What is the differential equation to family of parabola having their vertices at the origin and foci on the X-axis ?

To find the differential equation for the family of parabolas with vertices at the origin and foci on the X-axis, we start with the standard equation of such parabolas. ### Step-by-Step Solution: 1. **Identify the Standard Equation of the Parabola:** The standard form of a parabola with its vertex at the origin and focus on the X-axis is given by: \[ y^2 = 4ax \] where \( a \) is the distance from the vertex to the focus. 2. **Differentiate the Equation:** We differentiate both sides of the equation \( y^2 = 4ax \) with respect to \( x \).

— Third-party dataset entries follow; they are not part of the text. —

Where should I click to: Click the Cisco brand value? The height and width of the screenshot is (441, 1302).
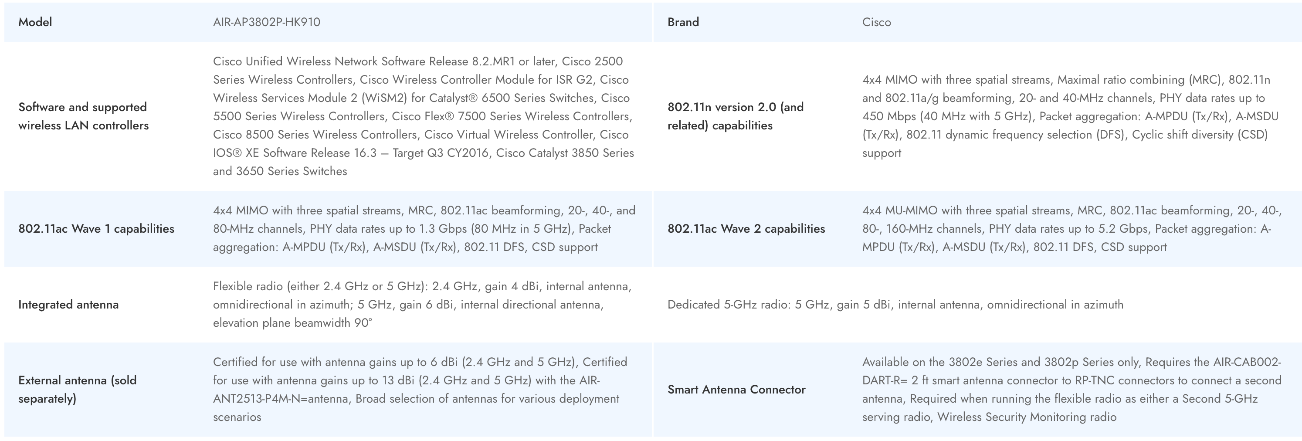click(876, 22)
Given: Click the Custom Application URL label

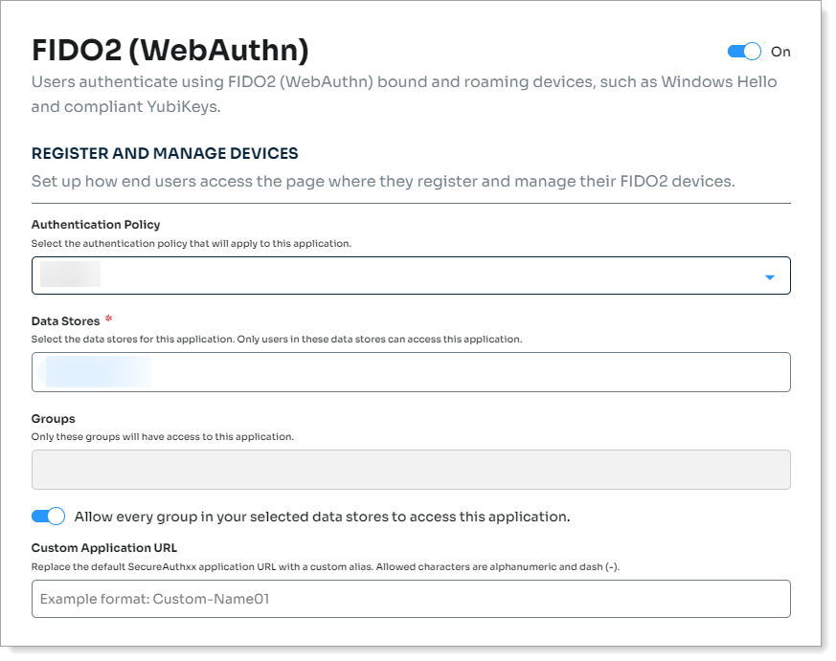Looking at the screenshot, I should (103, 548).
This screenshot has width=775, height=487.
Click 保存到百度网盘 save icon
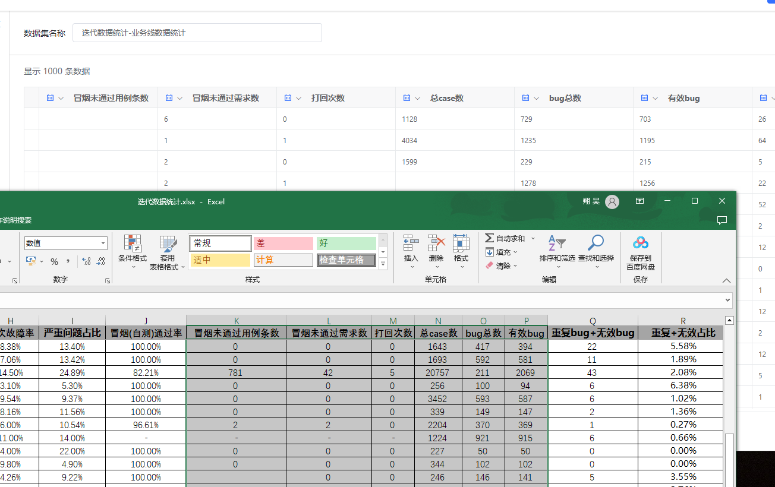point(640,244)
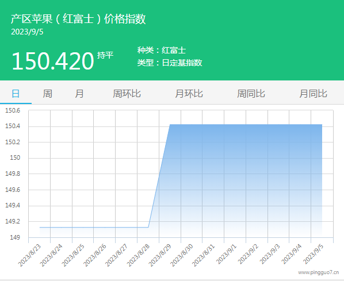Viewport: 344px width, 281px height.
Task: Open the 周同比 tab
Action: tap(251, 94)
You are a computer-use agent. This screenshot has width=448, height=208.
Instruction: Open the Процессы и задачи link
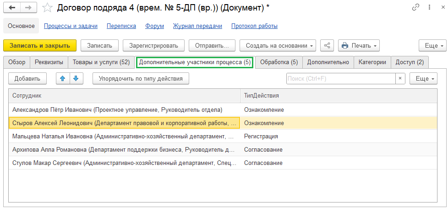point(71,26)
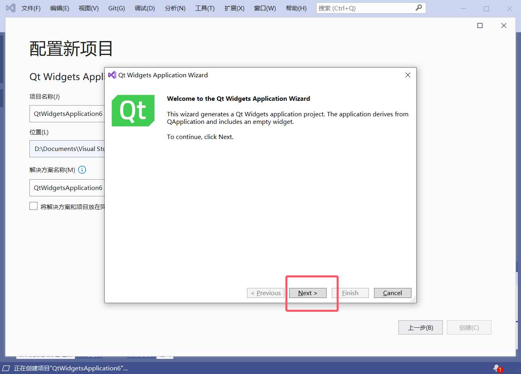Open the Git(G) menu
The width and height of the screenshot is (521, 374).
pos(116,8)
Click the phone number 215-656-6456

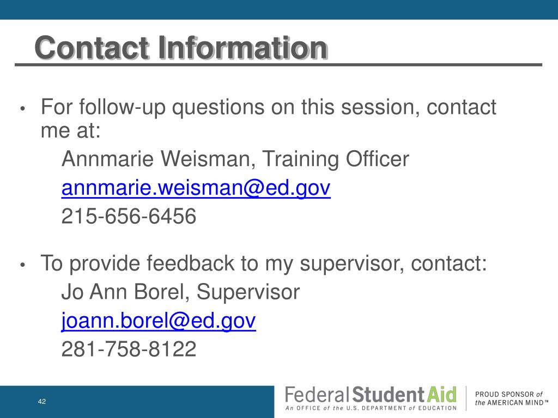(x=129, y=216)
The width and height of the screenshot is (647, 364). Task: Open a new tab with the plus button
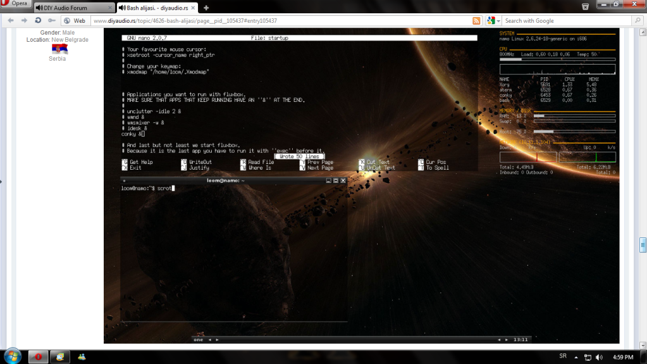click(206, 8)

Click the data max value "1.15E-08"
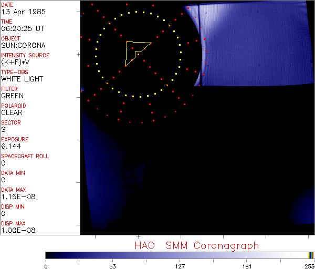(x=16, y=196)
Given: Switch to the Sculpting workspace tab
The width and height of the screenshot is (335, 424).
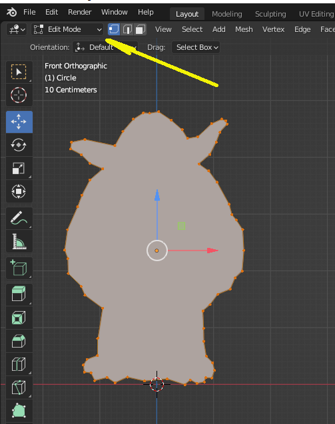Looking at the screenshot, I should (x=270, y=14).
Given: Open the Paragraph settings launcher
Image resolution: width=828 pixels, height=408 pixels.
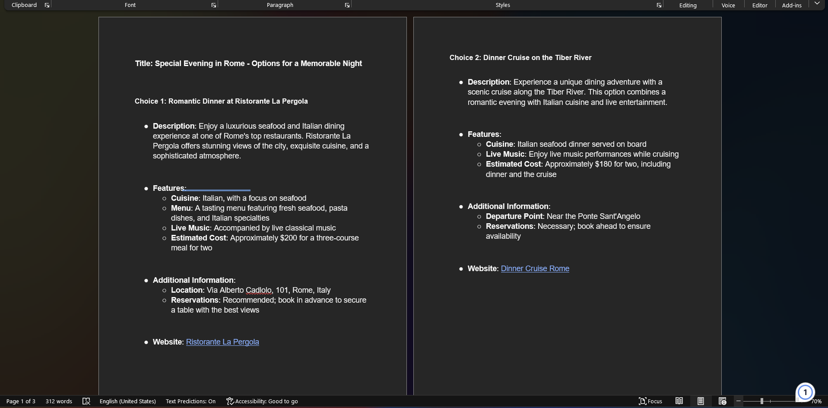Looking at the screenshot, I should 347,5.
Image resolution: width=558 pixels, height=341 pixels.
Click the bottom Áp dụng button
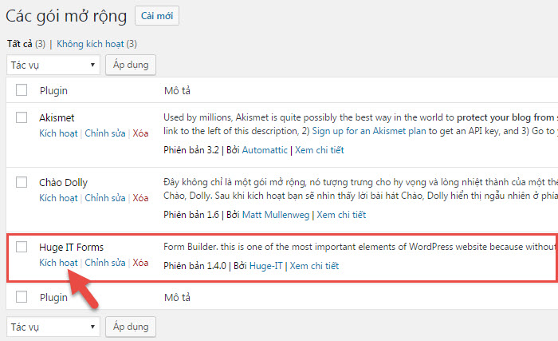[x=131, y=327]
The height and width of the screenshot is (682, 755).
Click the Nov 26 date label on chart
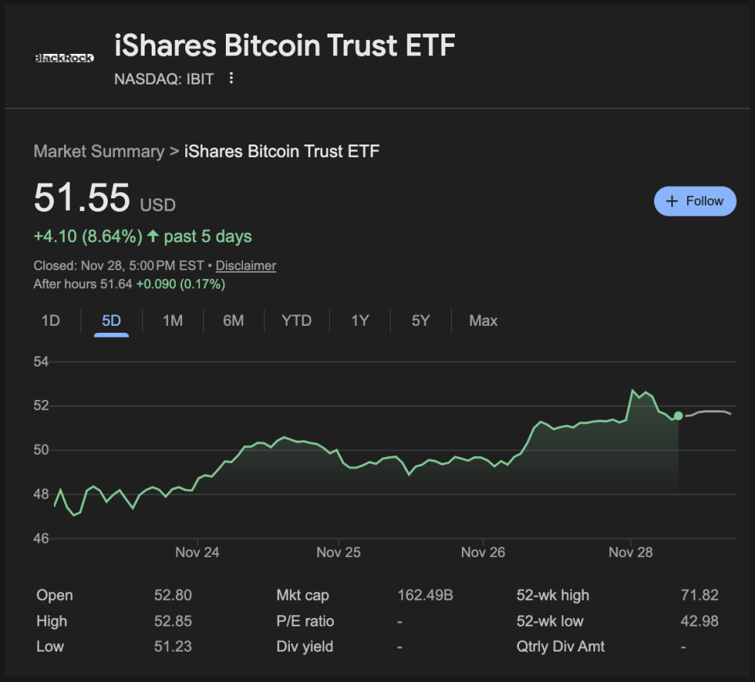(x=483, y=552)
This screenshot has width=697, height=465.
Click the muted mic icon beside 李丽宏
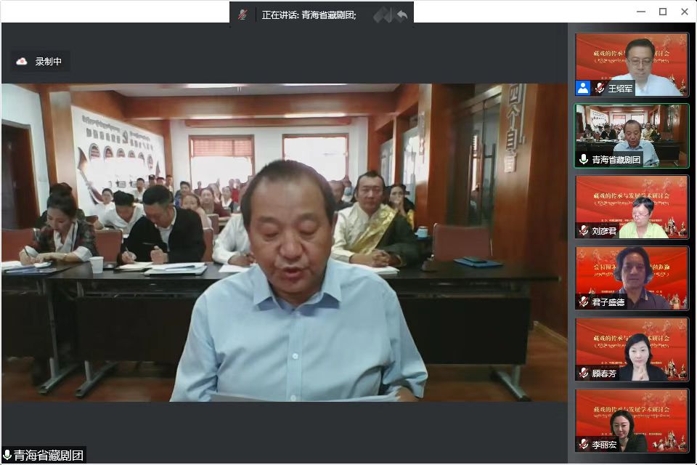click(583, 443)
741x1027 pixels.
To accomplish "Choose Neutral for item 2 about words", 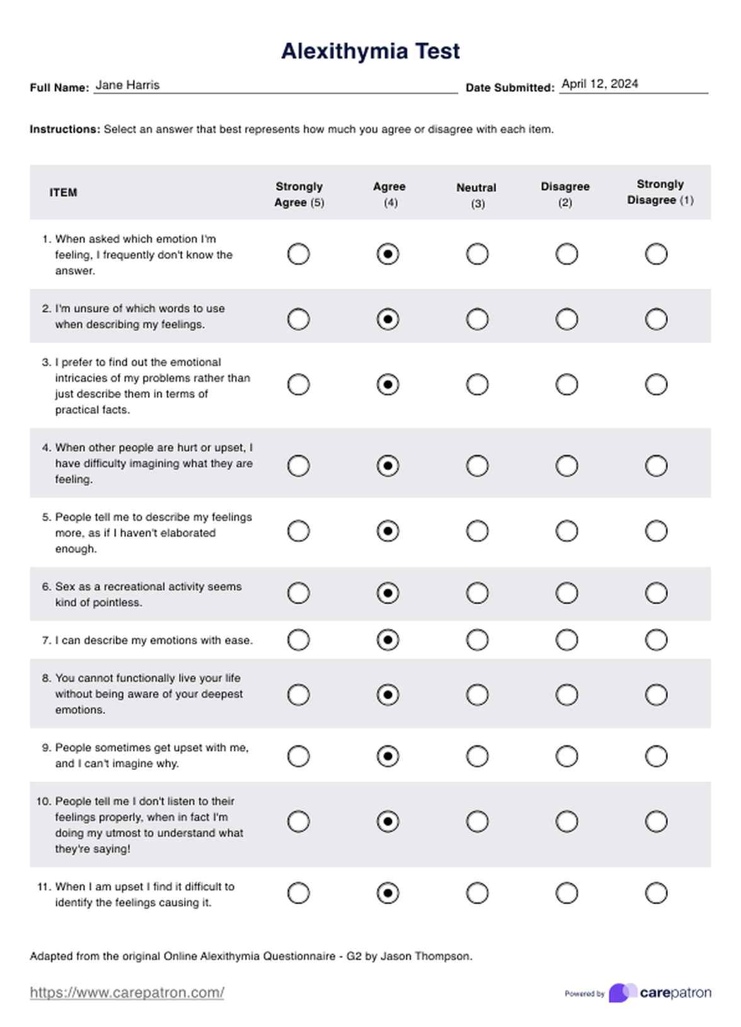I will pos(477,319).
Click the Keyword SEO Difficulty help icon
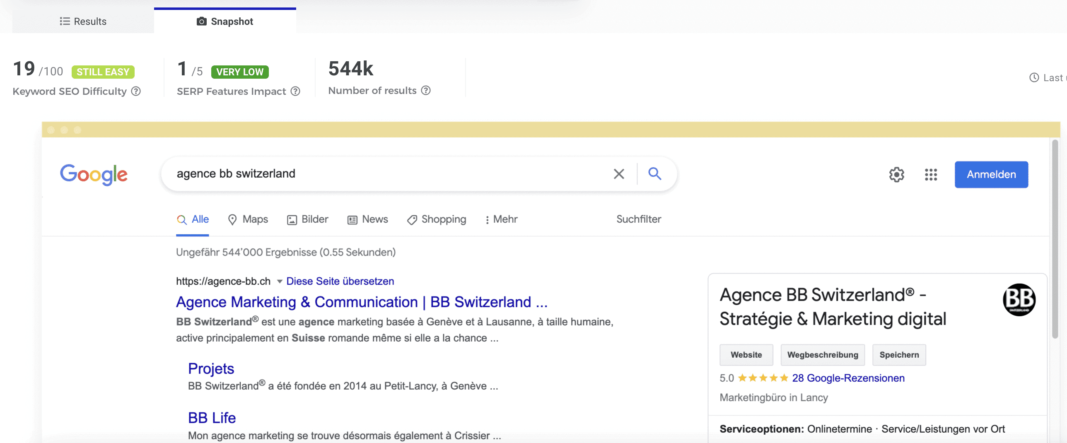The width and height of the screenshot is (1067, 443). pyautogui.click(x=136, y=91)
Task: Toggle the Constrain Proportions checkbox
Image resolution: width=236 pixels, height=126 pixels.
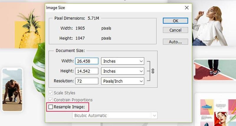Action: [51, 100]
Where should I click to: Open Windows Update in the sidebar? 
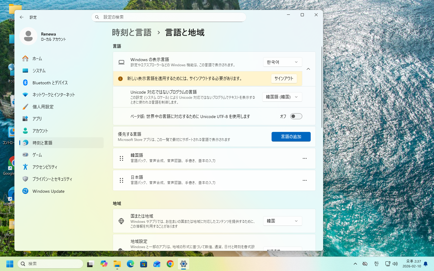click(48, 191)
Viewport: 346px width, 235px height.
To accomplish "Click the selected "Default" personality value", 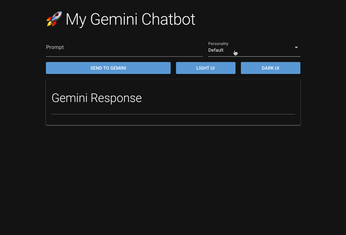I will pyautogui.click(x=216, y=50).
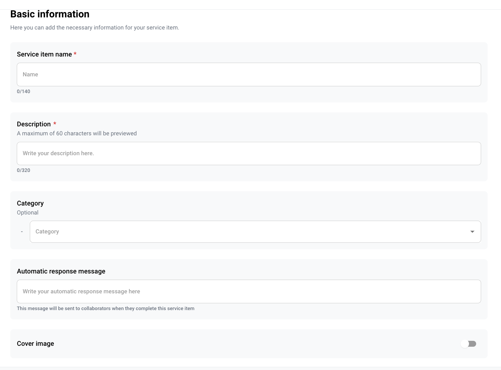Click the description text box
Screen dimensions: 501x370
coord(249,153)
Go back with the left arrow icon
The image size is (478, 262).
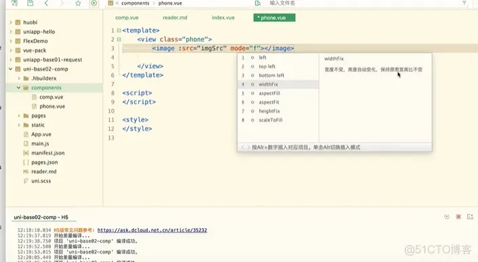46,3
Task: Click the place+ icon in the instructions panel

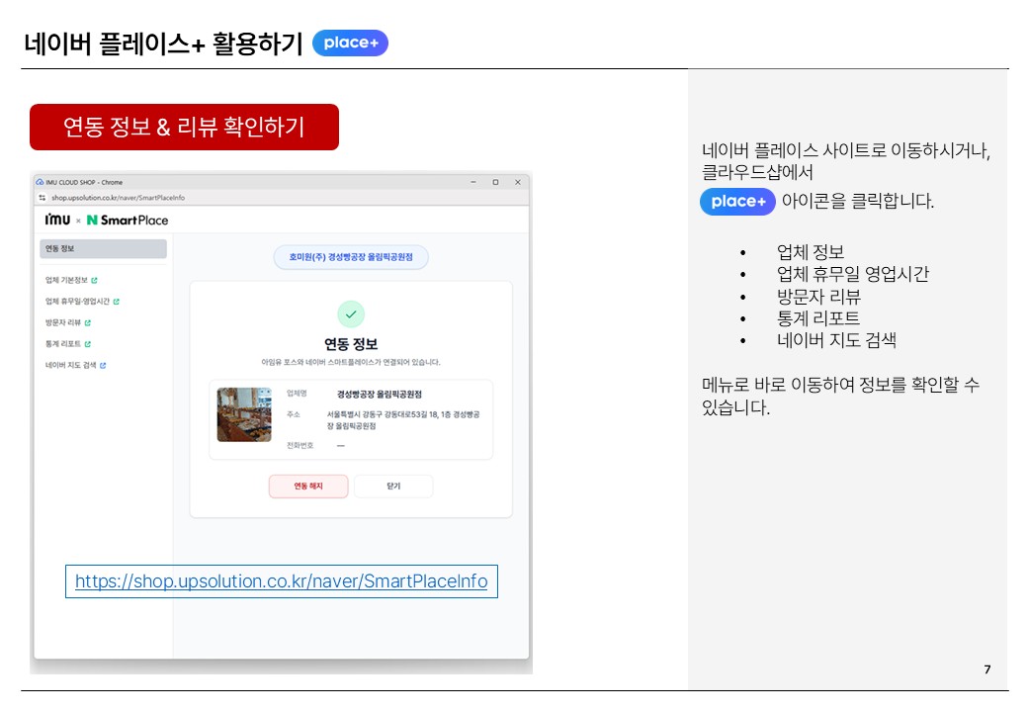Action: (737, 202)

Using implicit differentiation: \[ \frac{d}{dx}(y^2) = \frac{d}{dx}(4ax) \] This gives us: \[ 2y \frac{dy}{dx} = 4a \] We can denote \( \frac{dy}{dx} \) as \( y' \): \[ 2y y' = 4a \] 3. **Solve for \( a \):** Rearranging the equation to solve for \( a \): \[ a = \frac{2y y'}{4} = \frac{y y'}{2} \] 4. **Substitute \( a \) back into the original equation:** Now, substitute the expression for \( a \) back into the original parabola equation: \[ y^2 = 4\left(\frac{y y'}{2}\right)x \] Simplifying this gives: \[ y^2 = 2xy y' \] 5. **Rearranging the Equation:** We can rearrange the equation to express it in a standard form: \[ y = 2xy' \] ### Final Differential Equation: The differential equation for the family of parabolas having their vertices at the origin and foci on the X-axis is: \[ y = 2xy' \]